Summer is definitely the perfect time to get dirty, especially if it’s for a good cause! While most people dig around in their gardens, watering flowers and checking on their cherry tomatoes, people in Ethiopia dropped their everyday business to team up for a shared goal.
The Green Legacy is an initiative led by Ethiopia’s Prime Minister, Abiy Ahmed, and aims to restore the country’s landscape as well as reverse the damage done by deforestation and climate change.
Ethiopian officials claim they planted over 350 million trees in an effort to restore the country’s landscape
The big day was on July 29 when people gathered in 1,000 sites all across the country with a goal to plant 200 million saplings. The goal in itself was ambitious but by the end of the day, government officials declared that actually over 350 million trees were planted, exceeding the original plan by almost double.
Ethiopia’s Minister of Innovation and Technology posted a tweet where he claimed that people who took part in the initiative managed to get an astounding amount of trees planted—353,633,660 saplings in 12 hours. Quite a feat for everyone involved, from humanitarians to students, government officials to environmentalists. Although the record hasn’t been verified, the sheer amount of trees planted would easily beat the current record of 50 million trees planted in one day, which was achieved back in 2016 in Uttar Pradesh, India. The Indian attempt is officially confirmed by Guinness World Records as ‘Most trees planted in 24 hours (team)’.

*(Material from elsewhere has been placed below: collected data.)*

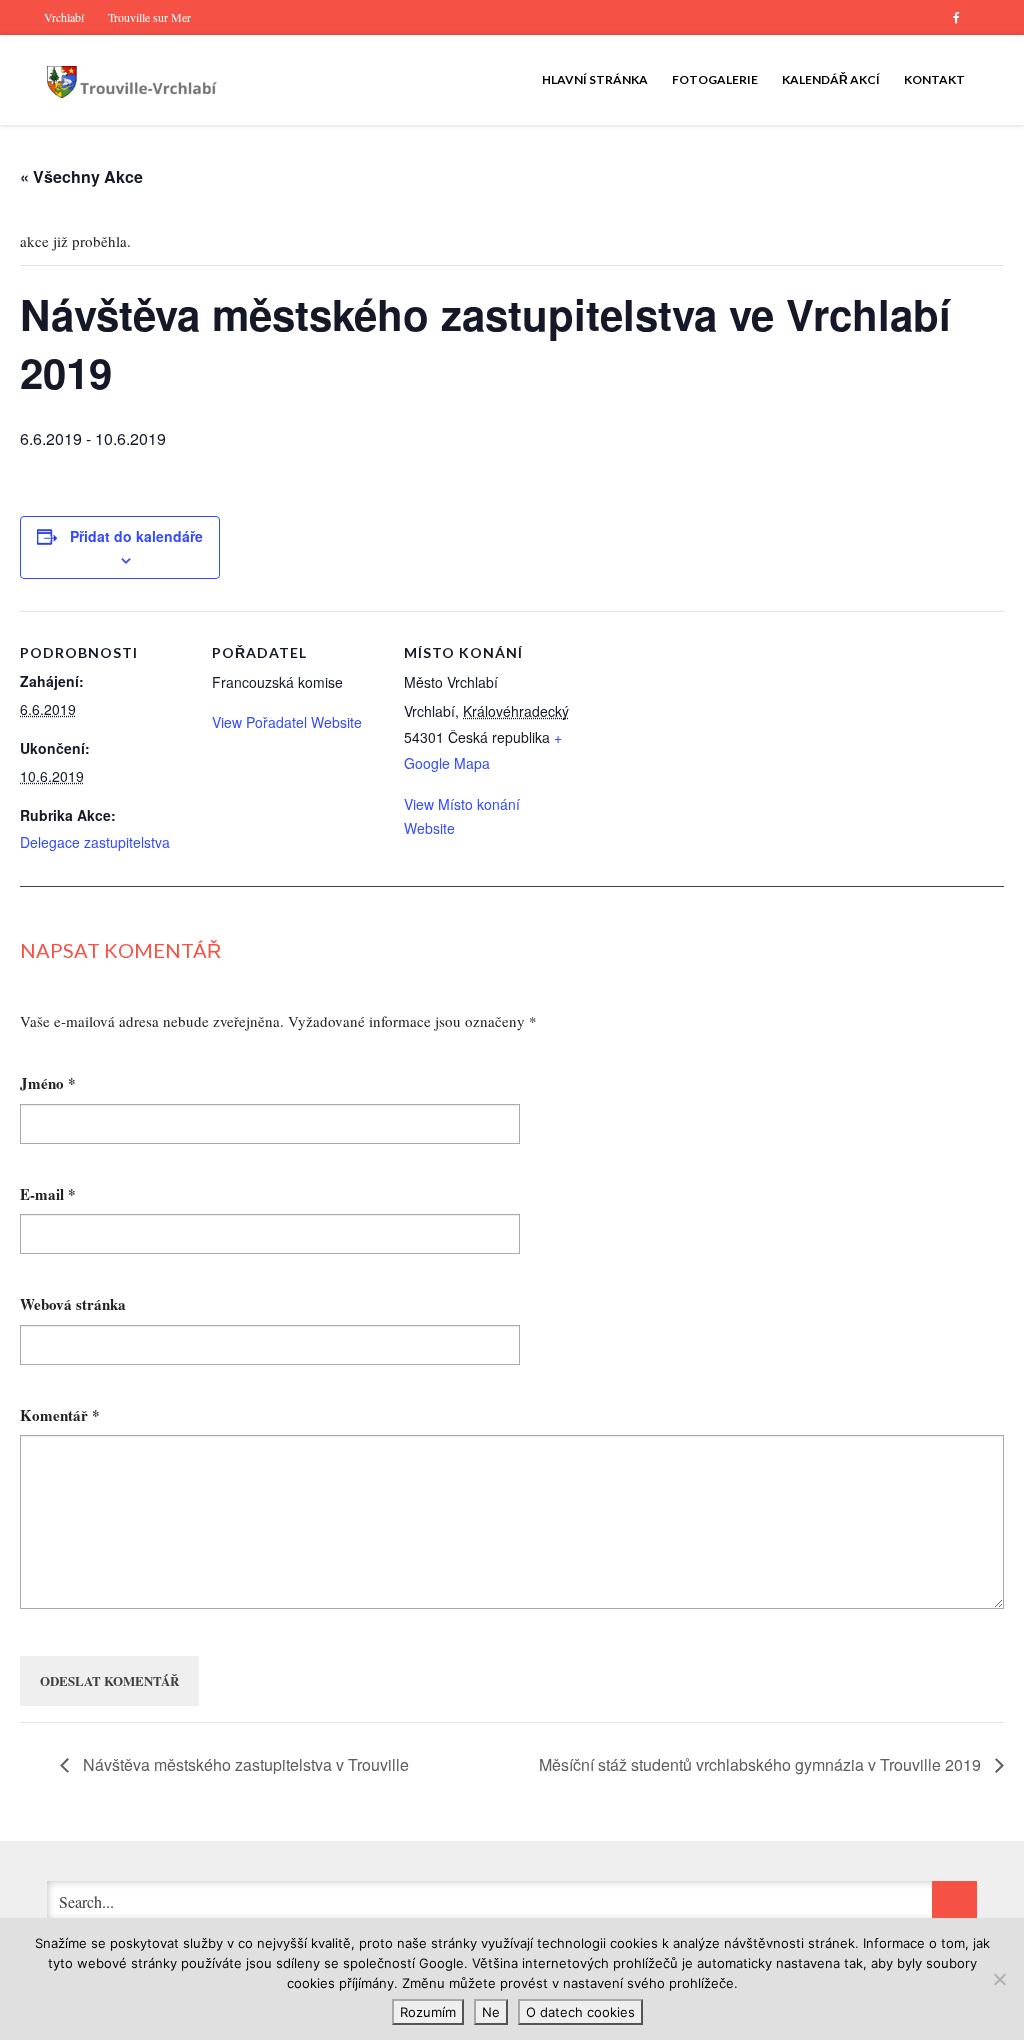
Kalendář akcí (831, 79)
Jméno (48, 1084)
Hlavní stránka (595, 79)
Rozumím (428, 2012)
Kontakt (934, 79)
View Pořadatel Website (287, 722)
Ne (491, 2012)
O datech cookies (580, 2012)
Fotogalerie (715, 79)
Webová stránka (73, 1305)
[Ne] (999, 1979)
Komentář (60, 1416)
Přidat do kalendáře (136, 536)
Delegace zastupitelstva (95, 842)
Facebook (956, 17)
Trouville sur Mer (149, 17)
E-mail (48, 1195)
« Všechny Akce (81, 176)
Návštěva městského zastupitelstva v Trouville (244, 1764)
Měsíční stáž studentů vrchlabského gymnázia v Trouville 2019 (762, 1764)
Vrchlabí (64, 17)
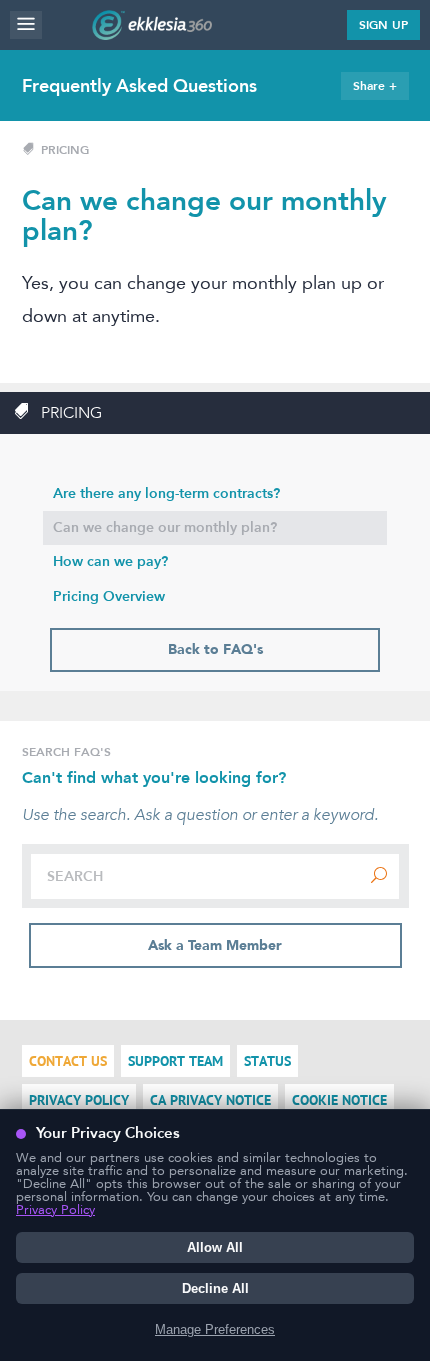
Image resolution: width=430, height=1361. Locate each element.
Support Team (175, 1062)
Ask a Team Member (215, 945)
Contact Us (68, 1062)
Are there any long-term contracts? (166, 493)
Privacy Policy (79, 1101)
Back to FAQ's (215, 649)
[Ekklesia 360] (152, 34)
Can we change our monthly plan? (165, 527)
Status (267, 1062)
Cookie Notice (339, 1101)
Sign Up (383, 25)
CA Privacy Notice (210, 1101)
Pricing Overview (109, 596)
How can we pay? (110, 561)
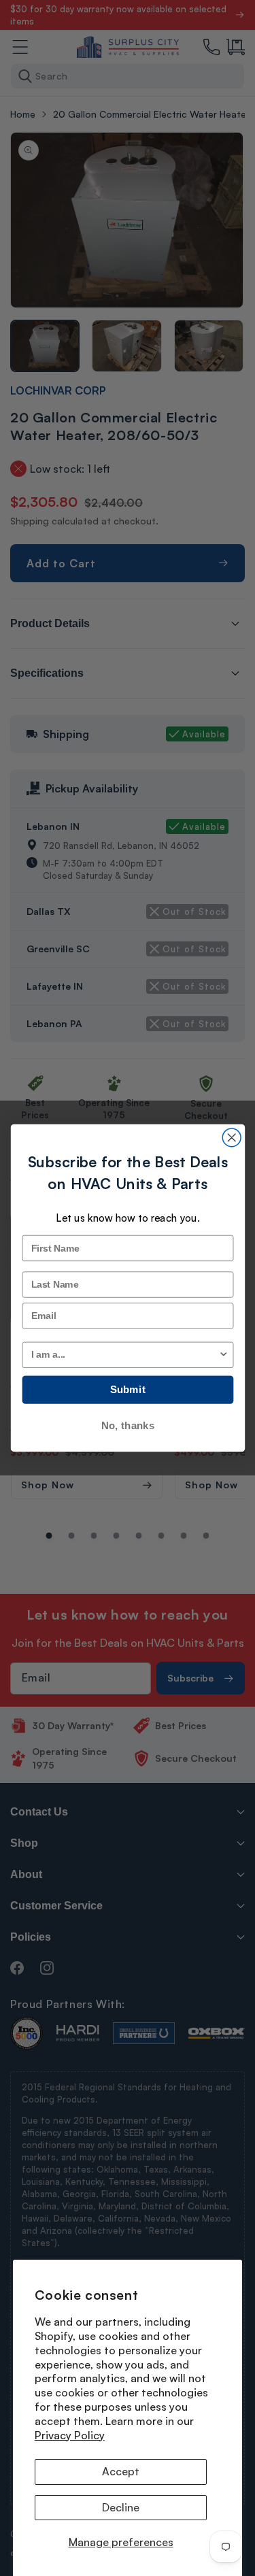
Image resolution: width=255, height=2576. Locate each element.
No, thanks (127, 1425)
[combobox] (124, 1354)
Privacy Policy (70, 2435)
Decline (120, 2507)
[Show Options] (223, 1354)
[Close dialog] (231, 1137)
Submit (127, 1390)
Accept (120, 2471)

It has been reported that some schools and public offices were shut down for the day to allow as many people to join the effort. The Prime Minister himself led by example as he planted the first sapling.
And with this ‘record-breaking’ day, Ethiopia doesn’t plan to slow down. After all, the government aims to plant 4 billion trees this year, and, according to agriculture officials, the country has achieved 2.6 billion so far.
Ethiopia lost most of its forests in the last century. One-third of the country was covered by forestation at the beginning of the 20th century, however, by 2000 the coverage dropped down to 4%. The drop correlates with Ethiopia’s increasing population, as the number of people living in the country has quadrupled since 1960, reaching over 100 million. The population increase meant demand for farmland and timber which was one of the causes for the tremendous deforestation.
Ethiopia isn’t alone in the effort to fight deforestation. China has set out to lead by example with the country’s plan to increase its forest coverage to 23% in the upcoming decade.